When issues or disputes creep into your relationship it can be easy to think you should be able to resolve them yourselves. Perhaps you think that the kinds of things you’re arguing about are too ‘small’ to bother a therapist with. Maybe you’re too embarrassed at the idea of talking to a stranger, or nervous about bringing up the idea of therapy with your partner in the first place.
Have a think about the things that have cropped up in any heated discussions you’ve had with your partner in the last month or so. Chances are you’ll note money problems, children’s behavior, chores, and time-draining hobbies and activities. Not to mention communication issues such as the way you speak to one another or irritability and a lack of patience.
The thing is, these things - while they may feel tricky to overcome at the time - are actually surface level problems. They’re things that you can tackle together when you're in a healthy relationship, you’re communicating well and you feel like you’re on the same team. They’re things that you can put a plan in place to resolve or at least work towards. These things don’t cause conflict, per se, it’s yours and your partner’s responses that cause the conflict.
You might remember the subject of your last argument, but when you think about it, was the fact your partner didn’t put the bin out when it was their turn the fundamental issue? Or was it just the niggle that it was easy to have a go at them about?
So while some, or all, of these ‘surface issues’ come up regularly in couples counseling they are rarely the crux of the problem.
So we have to go deeper.
Of course it’s impossible to say with certainty that one particular issue is the hardest to solve. For different couples, and different therapists come to that, the outcomes will depend very much on history and situation. However when looking at romantic relationships, Whisman, Dixon & Johnson, 1997(1) concluded that one or both partners losing the loving feeling is one of the most difficult positions to come back from. And we can't help but agree.
That being said, there are plenty of other potential ‘deal breakers’ that may require support or relationship counseling to get past.
While it can be difficult to broach these things with a partner, the majority of these issues, even those that seem fairly fundamental, can be addressed through positive communication and support from a relationship or couples therapist.
As sex and relationship therapists, we are trained to help people develop more positive communication skills and learn to resolve conflict. One model that we use to understand what’s going on we refer to as the ‘Control / Perceived neglect’ model (2).

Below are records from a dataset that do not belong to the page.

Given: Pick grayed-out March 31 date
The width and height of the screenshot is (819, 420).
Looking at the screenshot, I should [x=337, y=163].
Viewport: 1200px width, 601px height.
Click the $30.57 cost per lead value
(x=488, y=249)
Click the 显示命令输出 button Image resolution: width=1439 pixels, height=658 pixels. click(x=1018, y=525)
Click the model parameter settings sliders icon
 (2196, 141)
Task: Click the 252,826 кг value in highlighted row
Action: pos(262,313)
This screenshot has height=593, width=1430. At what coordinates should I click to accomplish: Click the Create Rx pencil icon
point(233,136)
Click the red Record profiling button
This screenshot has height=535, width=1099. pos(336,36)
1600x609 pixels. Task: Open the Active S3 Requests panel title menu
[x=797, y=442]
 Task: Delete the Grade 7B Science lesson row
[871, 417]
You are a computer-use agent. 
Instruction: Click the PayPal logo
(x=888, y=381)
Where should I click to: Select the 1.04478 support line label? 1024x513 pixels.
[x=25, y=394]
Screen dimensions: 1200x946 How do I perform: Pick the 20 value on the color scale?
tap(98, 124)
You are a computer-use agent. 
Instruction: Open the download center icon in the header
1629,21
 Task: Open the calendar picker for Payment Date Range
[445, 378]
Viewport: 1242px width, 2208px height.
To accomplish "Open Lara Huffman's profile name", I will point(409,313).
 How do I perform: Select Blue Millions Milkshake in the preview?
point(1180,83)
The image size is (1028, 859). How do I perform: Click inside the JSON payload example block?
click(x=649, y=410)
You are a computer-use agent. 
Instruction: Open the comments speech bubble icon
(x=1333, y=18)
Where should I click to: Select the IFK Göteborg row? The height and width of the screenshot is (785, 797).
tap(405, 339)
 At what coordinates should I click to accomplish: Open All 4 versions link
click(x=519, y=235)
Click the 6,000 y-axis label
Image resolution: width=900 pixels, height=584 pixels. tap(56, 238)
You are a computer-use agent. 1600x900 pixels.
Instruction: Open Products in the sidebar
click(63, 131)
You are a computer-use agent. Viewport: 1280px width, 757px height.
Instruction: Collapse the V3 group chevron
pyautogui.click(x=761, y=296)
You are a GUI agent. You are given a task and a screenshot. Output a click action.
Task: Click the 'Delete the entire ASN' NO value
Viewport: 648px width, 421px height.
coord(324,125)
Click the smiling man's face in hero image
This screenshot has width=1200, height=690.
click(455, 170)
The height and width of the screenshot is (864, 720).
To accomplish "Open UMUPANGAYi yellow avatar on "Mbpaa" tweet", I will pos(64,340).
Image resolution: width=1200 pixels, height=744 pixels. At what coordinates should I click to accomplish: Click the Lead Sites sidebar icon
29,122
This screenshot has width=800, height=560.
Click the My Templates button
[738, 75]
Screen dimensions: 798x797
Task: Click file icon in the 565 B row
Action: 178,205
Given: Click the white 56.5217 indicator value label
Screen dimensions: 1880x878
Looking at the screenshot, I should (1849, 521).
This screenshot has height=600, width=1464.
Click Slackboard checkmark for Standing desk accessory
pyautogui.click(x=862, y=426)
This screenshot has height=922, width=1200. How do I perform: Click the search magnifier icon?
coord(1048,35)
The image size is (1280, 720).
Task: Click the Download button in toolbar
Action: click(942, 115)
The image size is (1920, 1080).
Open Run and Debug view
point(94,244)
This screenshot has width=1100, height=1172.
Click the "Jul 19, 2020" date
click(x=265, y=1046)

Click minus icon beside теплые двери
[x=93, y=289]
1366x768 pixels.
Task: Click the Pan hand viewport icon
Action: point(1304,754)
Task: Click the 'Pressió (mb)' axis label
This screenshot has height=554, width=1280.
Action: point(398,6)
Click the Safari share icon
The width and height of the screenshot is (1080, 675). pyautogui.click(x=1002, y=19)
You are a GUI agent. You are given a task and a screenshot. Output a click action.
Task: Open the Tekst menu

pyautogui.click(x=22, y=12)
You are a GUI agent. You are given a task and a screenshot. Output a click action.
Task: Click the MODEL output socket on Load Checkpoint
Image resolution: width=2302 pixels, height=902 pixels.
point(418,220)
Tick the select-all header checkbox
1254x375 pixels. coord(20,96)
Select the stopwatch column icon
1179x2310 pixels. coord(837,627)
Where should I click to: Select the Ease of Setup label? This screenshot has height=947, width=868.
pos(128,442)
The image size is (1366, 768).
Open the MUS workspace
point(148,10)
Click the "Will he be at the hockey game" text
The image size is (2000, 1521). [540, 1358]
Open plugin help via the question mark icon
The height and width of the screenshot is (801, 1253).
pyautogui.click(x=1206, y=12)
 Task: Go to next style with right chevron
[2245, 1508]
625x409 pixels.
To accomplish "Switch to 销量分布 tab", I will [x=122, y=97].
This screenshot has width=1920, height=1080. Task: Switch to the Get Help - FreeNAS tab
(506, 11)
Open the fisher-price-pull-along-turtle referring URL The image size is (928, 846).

Put simply, 'perceived neglect' is the perception that your partner is failing to make the contributions or investments into the relationship that you would want them to. During a conflict situation, for example, you may feel they’re not giving you the attention you deserve, or not trying to understand your point of view. Whereas 'control', sometimes known as 'perceived threat', is the perception that your partner is blaming you for what’s going on or trying to control you to act in a certain way.
These are fundamental elements, or concerns that couples experience during conflict. And they can negatively affect the way we read the situation and the narrative we form around our partner’s behavior. What’s more, they can negatively impact our communication around the issue and lead to a spiral of poor relationship patterns and over time can be seen to be a contributor to divorce.
The most important thing you can do is get to the core of the problem.
You can beat around the bush talking about the chores or who did what when until the cows come home, but unless you both dig deep and open up about the fundamental issues that are at play, you won’t get anywhere.
That said, this stuff is more difficult than it sounds which is why whatever you believe the issue is, if you’re stuck in a cycle of conflict, relationship therapy can be a great way to help you understand and, if possible, find a way to move on.
Meanwhile, make a decision to be nicer to one another and get creative with it. Prevent yourselves drifting further apart by finding small ways to say ‘I care about you’. No matter what you’re going through, if you’re supportive of one another and determined to find a way through, it doesn’t matter if you come to therapy with a difficult issue to tackle or the most simple problem in the world, you’ll be in a much better place to begin.
And one thing is for sure, your therapist will have seen it all before.